## Dataset extract
Segment Open

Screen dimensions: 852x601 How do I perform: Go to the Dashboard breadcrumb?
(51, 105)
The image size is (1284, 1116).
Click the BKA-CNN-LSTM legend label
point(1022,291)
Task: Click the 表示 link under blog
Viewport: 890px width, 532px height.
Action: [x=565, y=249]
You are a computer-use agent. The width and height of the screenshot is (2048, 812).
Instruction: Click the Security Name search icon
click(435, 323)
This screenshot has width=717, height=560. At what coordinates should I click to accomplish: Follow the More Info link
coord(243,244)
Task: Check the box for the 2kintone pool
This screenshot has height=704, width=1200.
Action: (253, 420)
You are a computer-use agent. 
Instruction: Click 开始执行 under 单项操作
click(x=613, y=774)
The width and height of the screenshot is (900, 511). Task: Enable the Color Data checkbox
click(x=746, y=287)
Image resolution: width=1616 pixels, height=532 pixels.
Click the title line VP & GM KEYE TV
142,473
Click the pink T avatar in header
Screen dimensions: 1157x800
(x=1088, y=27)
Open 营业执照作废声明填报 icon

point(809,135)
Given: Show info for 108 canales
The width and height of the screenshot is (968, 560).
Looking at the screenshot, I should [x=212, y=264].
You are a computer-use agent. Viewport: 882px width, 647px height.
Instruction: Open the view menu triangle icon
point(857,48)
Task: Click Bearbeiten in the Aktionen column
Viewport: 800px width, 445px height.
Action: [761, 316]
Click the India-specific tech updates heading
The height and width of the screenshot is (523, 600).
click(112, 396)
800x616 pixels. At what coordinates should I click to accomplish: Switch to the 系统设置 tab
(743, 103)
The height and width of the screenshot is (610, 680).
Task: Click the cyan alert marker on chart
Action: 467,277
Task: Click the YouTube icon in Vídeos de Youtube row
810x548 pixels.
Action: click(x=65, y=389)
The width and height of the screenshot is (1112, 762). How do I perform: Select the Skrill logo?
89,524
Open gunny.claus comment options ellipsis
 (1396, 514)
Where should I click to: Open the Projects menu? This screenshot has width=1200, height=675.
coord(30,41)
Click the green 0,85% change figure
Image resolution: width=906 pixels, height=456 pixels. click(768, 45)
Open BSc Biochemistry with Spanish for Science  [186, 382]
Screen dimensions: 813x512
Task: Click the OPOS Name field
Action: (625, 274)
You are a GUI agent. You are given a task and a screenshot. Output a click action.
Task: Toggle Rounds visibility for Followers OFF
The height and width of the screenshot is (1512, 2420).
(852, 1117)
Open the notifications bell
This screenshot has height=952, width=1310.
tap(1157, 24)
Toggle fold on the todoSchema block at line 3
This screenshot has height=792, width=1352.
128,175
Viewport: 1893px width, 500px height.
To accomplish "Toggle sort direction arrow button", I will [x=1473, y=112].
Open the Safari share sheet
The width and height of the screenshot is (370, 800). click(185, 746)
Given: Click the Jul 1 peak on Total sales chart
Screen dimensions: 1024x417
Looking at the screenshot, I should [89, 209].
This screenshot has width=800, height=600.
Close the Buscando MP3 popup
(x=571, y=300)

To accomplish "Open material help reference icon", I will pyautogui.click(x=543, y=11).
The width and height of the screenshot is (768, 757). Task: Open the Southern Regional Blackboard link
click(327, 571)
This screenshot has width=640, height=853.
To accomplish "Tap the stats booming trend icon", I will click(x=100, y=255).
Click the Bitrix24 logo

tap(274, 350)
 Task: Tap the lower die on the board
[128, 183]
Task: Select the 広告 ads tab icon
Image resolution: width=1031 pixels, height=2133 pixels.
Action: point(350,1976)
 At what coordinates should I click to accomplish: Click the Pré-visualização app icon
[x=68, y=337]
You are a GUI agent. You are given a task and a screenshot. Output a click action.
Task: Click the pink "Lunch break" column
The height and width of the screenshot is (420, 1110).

Segment Closed

## Aim of the exercise
Look through the listing above, please, and state how many lines hold the word "agent"; the number alone is the answer.

## Written solution
5